● ACTIVITY:
In the records below, find the line with "Task: Click the magenta" and the line with "The height and width of the screenshot is (808, 800)."; return exactly those lines and every line between them.

[Dataset excerpts]
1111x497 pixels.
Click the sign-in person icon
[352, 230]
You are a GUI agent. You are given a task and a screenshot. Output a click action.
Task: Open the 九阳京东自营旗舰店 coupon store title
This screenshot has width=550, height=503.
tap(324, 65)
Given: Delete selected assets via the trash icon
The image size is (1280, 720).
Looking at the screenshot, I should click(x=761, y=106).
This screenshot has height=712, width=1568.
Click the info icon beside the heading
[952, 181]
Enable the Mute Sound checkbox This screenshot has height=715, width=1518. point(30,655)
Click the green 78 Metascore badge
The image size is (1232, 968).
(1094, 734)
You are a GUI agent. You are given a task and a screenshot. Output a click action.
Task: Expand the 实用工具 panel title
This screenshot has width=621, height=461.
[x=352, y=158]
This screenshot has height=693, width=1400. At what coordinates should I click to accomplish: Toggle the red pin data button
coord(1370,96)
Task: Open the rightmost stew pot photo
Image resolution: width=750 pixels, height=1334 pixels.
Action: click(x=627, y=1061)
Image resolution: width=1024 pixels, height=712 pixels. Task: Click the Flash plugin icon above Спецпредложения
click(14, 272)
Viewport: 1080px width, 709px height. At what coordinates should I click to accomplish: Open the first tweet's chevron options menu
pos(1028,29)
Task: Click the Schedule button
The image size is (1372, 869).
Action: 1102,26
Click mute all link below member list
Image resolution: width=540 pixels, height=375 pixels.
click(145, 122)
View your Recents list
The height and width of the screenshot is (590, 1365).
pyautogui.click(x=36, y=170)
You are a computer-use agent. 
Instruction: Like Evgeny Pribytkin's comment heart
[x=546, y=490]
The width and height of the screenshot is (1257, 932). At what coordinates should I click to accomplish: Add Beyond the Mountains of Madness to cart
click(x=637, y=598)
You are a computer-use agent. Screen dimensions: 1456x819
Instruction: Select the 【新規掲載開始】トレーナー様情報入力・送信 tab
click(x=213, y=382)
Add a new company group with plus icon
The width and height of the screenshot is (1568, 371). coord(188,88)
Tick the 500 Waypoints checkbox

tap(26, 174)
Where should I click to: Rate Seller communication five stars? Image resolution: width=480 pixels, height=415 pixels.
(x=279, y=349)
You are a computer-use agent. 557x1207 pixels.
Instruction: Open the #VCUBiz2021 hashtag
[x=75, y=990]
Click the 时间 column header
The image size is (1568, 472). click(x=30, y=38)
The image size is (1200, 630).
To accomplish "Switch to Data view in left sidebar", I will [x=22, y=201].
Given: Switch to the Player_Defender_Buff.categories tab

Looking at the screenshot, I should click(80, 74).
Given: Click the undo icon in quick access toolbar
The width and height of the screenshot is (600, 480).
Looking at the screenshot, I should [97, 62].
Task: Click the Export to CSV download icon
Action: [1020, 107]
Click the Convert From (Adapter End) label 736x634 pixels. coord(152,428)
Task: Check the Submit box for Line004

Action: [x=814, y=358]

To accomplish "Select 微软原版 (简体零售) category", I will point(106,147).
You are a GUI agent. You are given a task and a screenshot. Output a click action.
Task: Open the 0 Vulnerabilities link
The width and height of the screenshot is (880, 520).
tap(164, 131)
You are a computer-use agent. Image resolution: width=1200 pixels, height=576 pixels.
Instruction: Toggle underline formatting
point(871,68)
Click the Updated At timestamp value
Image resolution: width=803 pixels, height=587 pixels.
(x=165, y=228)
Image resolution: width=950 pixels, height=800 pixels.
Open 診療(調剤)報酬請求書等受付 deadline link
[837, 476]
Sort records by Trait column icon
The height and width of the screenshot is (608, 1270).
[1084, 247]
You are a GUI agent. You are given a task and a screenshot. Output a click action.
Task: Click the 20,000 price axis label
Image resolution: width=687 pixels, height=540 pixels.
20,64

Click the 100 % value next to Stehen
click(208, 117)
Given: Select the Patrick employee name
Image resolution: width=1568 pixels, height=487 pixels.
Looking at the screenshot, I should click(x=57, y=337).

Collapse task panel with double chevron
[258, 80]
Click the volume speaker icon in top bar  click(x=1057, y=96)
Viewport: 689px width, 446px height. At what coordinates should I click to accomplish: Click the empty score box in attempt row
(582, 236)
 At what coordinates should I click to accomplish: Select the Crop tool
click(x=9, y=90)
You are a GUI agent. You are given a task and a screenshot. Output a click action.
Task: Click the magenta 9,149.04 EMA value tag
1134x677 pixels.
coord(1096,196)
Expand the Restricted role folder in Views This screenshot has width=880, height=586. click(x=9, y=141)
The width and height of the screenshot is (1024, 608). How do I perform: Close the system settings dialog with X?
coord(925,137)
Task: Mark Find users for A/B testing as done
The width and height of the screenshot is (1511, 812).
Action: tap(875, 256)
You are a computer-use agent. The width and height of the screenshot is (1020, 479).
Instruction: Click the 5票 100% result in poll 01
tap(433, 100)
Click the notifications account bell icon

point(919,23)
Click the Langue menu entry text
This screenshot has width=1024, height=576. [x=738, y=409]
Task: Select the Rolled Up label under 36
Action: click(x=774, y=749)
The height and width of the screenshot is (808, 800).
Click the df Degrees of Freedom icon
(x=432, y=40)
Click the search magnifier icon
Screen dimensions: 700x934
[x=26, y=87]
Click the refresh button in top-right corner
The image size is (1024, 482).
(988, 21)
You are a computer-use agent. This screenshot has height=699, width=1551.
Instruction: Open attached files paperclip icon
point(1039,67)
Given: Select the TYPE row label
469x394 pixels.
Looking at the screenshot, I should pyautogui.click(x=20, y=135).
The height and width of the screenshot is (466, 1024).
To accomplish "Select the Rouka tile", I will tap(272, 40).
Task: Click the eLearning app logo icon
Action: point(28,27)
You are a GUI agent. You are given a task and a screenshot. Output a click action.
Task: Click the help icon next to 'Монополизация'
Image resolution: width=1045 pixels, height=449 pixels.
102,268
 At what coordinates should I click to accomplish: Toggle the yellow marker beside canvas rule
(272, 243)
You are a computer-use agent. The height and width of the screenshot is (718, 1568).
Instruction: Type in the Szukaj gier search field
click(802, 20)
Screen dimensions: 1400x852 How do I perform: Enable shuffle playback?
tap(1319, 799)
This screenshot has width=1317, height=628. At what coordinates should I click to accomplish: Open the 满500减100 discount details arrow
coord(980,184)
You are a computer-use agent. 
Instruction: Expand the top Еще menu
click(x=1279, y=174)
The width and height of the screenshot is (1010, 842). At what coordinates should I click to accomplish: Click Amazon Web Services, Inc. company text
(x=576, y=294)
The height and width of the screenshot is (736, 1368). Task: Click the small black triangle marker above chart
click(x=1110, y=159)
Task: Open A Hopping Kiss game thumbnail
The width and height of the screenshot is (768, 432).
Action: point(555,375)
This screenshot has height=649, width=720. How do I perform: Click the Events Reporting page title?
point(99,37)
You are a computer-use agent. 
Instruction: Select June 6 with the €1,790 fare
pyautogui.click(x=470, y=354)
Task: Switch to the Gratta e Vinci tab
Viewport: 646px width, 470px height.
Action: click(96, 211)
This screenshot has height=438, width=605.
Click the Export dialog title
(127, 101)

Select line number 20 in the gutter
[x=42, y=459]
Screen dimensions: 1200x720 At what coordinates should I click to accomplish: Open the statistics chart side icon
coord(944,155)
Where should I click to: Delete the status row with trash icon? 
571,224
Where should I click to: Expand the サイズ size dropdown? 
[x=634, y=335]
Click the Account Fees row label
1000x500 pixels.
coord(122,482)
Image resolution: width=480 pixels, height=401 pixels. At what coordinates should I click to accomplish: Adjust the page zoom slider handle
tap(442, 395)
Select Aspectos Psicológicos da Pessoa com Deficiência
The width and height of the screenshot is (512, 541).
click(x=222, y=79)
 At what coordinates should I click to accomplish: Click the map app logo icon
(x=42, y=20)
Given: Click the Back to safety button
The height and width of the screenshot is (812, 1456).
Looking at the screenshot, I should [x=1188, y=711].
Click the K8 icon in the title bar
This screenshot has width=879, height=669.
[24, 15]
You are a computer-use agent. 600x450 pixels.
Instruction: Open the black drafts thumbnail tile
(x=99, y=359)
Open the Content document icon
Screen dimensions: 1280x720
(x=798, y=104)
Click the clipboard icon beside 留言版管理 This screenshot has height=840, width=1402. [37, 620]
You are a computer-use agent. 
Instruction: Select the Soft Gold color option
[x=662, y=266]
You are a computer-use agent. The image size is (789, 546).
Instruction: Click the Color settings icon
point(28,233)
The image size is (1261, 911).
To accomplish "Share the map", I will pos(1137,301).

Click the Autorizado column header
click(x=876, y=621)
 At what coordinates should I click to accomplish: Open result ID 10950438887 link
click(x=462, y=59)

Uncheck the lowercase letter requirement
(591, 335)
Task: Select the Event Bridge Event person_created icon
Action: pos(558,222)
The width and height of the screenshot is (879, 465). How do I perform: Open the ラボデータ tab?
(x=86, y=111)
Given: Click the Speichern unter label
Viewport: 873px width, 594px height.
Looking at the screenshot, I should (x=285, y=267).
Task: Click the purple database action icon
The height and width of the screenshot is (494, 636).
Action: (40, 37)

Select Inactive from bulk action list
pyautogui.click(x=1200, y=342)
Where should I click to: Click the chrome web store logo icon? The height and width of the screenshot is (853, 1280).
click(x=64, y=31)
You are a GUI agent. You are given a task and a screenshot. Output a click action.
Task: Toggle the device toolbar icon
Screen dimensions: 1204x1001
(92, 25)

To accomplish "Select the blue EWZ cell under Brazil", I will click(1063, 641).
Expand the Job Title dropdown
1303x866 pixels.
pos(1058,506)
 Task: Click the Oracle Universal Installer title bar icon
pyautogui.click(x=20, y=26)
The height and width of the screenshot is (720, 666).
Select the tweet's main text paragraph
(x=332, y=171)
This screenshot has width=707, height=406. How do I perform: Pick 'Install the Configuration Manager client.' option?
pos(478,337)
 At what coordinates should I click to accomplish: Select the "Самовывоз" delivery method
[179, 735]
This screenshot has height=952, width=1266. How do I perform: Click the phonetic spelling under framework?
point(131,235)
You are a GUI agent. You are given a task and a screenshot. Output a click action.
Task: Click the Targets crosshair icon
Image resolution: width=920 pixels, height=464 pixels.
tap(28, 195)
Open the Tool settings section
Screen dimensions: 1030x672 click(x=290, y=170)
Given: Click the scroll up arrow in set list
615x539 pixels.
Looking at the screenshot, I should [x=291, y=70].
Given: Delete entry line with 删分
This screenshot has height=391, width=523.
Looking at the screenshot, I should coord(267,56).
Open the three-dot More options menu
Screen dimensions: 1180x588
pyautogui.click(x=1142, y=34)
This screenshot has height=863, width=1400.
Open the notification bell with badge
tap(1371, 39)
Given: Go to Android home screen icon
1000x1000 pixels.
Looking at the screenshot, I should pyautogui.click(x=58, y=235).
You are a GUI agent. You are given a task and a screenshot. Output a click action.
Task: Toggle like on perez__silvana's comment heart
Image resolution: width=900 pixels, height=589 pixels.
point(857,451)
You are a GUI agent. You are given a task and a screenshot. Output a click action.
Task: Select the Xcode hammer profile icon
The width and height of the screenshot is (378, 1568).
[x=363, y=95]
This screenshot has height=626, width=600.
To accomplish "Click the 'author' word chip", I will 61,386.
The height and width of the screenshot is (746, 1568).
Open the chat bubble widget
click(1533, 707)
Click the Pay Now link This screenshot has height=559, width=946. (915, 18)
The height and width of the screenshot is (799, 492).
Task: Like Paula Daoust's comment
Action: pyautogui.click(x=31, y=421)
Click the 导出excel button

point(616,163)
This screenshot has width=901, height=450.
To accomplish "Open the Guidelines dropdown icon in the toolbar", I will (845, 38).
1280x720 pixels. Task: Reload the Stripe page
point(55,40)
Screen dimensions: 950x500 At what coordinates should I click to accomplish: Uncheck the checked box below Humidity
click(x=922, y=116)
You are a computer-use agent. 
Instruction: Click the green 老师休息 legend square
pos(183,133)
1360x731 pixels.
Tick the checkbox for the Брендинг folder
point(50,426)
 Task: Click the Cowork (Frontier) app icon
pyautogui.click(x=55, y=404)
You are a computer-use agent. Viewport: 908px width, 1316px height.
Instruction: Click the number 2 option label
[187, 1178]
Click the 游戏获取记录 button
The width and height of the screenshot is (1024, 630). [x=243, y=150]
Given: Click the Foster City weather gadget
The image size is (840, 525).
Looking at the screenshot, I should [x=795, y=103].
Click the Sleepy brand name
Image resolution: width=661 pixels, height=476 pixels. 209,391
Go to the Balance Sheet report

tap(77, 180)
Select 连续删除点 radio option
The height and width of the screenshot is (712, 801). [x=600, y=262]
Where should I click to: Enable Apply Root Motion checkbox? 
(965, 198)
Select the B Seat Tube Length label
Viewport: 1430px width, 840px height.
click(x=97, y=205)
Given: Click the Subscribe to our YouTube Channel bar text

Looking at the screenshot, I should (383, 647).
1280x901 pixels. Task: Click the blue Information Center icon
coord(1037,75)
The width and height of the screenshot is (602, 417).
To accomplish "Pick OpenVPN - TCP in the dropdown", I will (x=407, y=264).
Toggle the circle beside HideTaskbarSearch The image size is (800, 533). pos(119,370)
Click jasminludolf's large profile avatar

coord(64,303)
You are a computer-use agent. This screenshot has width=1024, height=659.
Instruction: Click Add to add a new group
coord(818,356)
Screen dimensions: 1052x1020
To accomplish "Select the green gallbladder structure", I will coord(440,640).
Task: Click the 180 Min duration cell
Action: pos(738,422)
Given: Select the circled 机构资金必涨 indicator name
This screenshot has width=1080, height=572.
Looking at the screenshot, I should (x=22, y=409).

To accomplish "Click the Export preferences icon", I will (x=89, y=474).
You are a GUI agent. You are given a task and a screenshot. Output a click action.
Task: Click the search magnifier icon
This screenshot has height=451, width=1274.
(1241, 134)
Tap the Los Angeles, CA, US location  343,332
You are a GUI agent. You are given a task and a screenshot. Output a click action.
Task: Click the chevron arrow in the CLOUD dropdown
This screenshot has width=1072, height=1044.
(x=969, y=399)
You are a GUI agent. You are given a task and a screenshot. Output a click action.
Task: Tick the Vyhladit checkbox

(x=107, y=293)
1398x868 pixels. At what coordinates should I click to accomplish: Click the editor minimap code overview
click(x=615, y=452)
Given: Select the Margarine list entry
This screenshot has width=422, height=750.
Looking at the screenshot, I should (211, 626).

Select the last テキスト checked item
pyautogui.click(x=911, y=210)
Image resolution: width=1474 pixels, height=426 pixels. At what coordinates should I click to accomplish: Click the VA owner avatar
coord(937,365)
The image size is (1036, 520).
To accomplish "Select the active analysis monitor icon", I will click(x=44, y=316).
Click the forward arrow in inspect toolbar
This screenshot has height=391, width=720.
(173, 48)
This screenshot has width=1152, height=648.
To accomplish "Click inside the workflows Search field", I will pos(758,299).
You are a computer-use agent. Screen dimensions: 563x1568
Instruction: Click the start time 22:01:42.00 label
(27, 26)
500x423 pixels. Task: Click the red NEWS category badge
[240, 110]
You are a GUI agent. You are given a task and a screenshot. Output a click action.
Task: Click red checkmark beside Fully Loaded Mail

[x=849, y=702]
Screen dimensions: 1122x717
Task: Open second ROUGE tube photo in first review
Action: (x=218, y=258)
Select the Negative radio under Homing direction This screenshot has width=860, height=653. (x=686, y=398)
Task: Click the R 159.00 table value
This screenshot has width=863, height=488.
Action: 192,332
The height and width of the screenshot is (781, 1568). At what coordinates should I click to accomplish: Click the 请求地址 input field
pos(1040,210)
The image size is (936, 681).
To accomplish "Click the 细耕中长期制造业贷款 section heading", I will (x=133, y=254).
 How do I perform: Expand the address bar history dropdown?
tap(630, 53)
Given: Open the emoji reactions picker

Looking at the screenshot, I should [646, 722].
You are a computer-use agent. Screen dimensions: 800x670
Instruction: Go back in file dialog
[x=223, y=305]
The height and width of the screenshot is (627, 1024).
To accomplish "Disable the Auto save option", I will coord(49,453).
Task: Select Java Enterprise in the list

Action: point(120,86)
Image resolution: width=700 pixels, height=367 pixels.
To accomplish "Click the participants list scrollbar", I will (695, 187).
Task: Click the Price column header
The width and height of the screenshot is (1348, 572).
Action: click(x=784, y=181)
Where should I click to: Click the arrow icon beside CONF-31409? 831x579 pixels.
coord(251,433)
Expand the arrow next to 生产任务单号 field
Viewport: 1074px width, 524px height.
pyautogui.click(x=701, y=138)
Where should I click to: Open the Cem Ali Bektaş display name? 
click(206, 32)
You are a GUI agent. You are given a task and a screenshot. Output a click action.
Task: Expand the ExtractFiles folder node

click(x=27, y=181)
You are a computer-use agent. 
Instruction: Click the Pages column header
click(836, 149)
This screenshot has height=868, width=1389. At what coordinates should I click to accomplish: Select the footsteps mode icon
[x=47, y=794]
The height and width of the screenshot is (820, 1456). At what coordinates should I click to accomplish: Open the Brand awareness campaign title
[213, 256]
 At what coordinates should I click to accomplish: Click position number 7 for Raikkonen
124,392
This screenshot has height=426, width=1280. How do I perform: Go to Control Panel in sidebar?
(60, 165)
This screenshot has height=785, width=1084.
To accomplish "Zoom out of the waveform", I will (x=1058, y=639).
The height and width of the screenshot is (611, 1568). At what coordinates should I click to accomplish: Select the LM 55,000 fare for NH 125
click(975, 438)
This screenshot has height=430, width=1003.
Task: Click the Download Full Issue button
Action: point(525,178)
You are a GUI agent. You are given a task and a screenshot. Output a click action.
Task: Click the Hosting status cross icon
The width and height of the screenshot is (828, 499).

● ANSWER AREA:
Task: Click the magenta 9,149.04 EMA value tag
1134x677 pixels.
coord(1096,196)
Expand the Restricted role folder in Views This screenshot has width=880, height=586. click(x=9, y=141)
The width and height of the screenshot is (1024, 608). How do I perform: Close the system settings dialog with X?
coord(925,137)
Task: Mark Find users for A/B testing as done
The width and height of the screenshot is (1511, 812).
Action: tap(875, 256)
You are a computer-use agent. The width and height of the screenshot is (1020, 479).
Instruction: Click the 5票 100% result in poll 01
tap(433, 100)
Click the notifications account bell icon

point(919,23)
Click the Langue menu entry text
This screenshot has width=1024, height=576. [x=738, y=409]
Task: Select the Rolled Up label under 36
Action: click(x=774, y=749)
The height and width of the screenshot is (808, 800).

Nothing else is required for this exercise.